● **WORK ITEM**
All of the records should be given back exactly and in full.

● **RECORDS SHOWN**
<<<<
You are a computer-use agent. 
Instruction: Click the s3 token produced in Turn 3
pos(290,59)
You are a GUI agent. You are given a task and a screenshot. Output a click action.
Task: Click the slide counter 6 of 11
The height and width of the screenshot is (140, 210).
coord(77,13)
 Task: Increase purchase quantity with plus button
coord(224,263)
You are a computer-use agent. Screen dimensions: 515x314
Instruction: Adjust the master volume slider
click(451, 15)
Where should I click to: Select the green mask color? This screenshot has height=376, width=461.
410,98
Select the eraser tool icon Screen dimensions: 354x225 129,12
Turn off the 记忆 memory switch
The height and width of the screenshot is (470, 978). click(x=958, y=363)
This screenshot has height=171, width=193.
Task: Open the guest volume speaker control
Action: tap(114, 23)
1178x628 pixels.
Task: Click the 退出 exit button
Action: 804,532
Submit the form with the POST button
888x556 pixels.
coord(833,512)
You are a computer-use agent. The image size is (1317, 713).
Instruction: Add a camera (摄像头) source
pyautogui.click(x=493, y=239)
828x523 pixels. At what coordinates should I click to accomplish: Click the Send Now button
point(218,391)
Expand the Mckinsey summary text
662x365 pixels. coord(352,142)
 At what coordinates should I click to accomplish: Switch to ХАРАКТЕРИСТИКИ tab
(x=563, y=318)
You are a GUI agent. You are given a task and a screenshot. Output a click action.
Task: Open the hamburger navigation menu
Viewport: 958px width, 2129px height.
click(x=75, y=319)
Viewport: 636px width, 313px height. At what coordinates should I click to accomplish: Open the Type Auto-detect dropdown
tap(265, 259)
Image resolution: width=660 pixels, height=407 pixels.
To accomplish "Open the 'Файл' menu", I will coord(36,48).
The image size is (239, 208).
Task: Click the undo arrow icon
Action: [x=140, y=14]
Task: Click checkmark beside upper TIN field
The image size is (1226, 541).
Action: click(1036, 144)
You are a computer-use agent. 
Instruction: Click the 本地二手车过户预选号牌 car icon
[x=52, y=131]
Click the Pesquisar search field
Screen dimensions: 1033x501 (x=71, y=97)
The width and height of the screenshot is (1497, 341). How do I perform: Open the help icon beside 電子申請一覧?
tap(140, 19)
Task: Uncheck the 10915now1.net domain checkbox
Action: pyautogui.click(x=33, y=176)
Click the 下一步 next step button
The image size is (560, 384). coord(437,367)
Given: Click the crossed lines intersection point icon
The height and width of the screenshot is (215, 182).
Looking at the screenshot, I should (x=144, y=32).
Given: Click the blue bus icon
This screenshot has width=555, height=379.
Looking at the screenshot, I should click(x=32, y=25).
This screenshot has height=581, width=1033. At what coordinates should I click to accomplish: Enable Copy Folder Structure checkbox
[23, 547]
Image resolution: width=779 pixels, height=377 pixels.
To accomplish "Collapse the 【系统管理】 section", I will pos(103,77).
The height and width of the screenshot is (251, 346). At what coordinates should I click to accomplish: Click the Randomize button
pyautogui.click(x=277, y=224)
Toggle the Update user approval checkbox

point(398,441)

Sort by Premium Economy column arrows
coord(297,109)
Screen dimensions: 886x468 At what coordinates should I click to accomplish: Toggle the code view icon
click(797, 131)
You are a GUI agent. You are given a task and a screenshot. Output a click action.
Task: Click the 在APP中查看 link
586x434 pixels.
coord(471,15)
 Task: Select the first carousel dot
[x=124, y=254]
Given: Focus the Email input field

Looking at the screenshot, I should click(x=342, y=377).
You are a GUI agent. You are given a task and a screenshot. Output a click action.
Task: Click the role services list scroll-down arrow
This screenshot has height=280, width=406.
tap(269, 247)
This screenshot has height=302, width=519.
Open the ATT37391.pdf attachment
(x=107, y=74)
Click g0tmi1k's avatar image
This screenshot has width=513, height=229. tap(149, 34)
>>>>
● **RESPONSE BELOW**
You are a computer-use agent. 
Instruction: Click the s3 token produced in Turn 3
pos(290,59)
You are a GUI agent. You are given a task and a screenshot. Output a click action.
Task: Click the slide counter 6 of 11
The height and width of the screenshot is (140, 210).
coord(77,13)
 Task: Increase purchase quantity with plus button
coord(224,263)
You are a computer-use agent. Screen dimensions: 515x314
Instruction: Adjust the master volume slider
click(451, 15)
Where should I click to: Select the green mask color? This screenshot has height=376, width=461.
410,98
Select the eraser tool icon Screen dimensions: 354x225 129,12
Turn off the 记忆 memory switch
The height and width of the screenshot is (470, 978). click(x=958, y=363)
This screenshot has height=171, width=193.
Task: Open the guest volume speaker control
Action: tap(114, 23)
1178x628 pixels.
Task: Click the 退出 exit button
Action: 804,532
Submit the form with the POST button
888x556 pixels.
coord(833,512)
You are a computer-use agent. The image size is (1317, 713).
Instruction: Add a camera (摄像头) source
pyautogui.click(x=493, y=239)
828x523 pixels. At what coordinates should I click to accomplish: Click the Send Now button
point(218,391)
Expand the Mckinsey summary text
662x365 pixels. coord(352,142)
 At what coordinates should I click to accomplish: Switch to ХАРАКТЕРИСТИКИ tab
(x=563, y=318)
You are a GUI agent. You are given a task and a screenshot. Output a click action.
Task: Open the hamburger navigation menu
Viewport: 958px width, 2129px height.
click(x=75, y=319)
Viewport: 636px width, 313px height. At what coordinates should I click to accomplish: Open the Type Auto-detect dropdown
tap(265, 259)
Image resolution: width=660 pixels, height=407 pixels.
To accomplish "Open the 'Файл' menu", I will coord(36,48).
The image size is (239, 208).
Task: Click the undo arrow icon
Action: [x=140, y=14]
Task: Click checkmark beside upper TIN field
The image size is (1226, 541).
Action: click(1036, 144)
You are a computer-use agent. 
Instruction: Click the 本地二手车过户预选号牌 car icon
[x=52, y=131]
Click the Pesquisar search field
Screen dimensions: 1033x501 (x=71, y=97)
The width and height of the screenshot is (1497, 341). How do I perform: Open the help icon beside 電子申請一覧?
tap(140, 19)
Task: Uncheck the 10915now1.net domain checkbox
Action: pyautogui.click(x=33, y=176)
Click the 下一步 next step button
The image size is (560, 384). coord(437,367)
Given: Click the crossed lines intersection point icon
The height and width of the screenshot is (215, 182).
Looking at the screenshot, I should (x=144, y=32).
Given: Click the blue bus icon
This screenshot has width=555, height=379.
Looking at the screenshot, I should click(x=32, y=25).
This screenshot has height=581, width=1033. At what coordinates should I click to accomplish: Enable Copy Folder Structure checkbox
[23, 547]
Image resolution: width=779 pixels, height=377 pixels.
To accomplish "Collapse the 【系统管理】 section", I will pos(103,77).
The height and width of the screenshot is (251, 346). At what coordinates should I click to accomplish: Click the Randomize button
pyautogui.click(x=277, y=224)
Toggle the Update user approval checkbox

point(398,441)

Sort by Premium Economy column arrows
coord(297,109)
Screen dimensions: 886x468 At what coordinates should I click to accomplish: Toggle the code view icon
click(797, 131)
You are a GUI agent. You are given a task and a screenshot. Output a click action.
Task: Click the 在APP中查看 link
586x434 pixels.
coord(471,15)
 Task: Select the first carousel dot
[x=124, y=254]
Given: Focus the Email input field

Looking at the screenshot, I should click(x=342, y=377).
You are a GUI agent. You are given a task and a screenshot. Output a click action.
Task: Click the role services list scroll-down arrow
This screenshot has height=280, width=406.
tap(269, 247)
This screenshot has height=302, width=519.
Open the ATT37391.pdf attachment
(x=107, y=74)
Click g0tmi1k's avatar image
This screenshot has width=513, height=229. tap(149, 34)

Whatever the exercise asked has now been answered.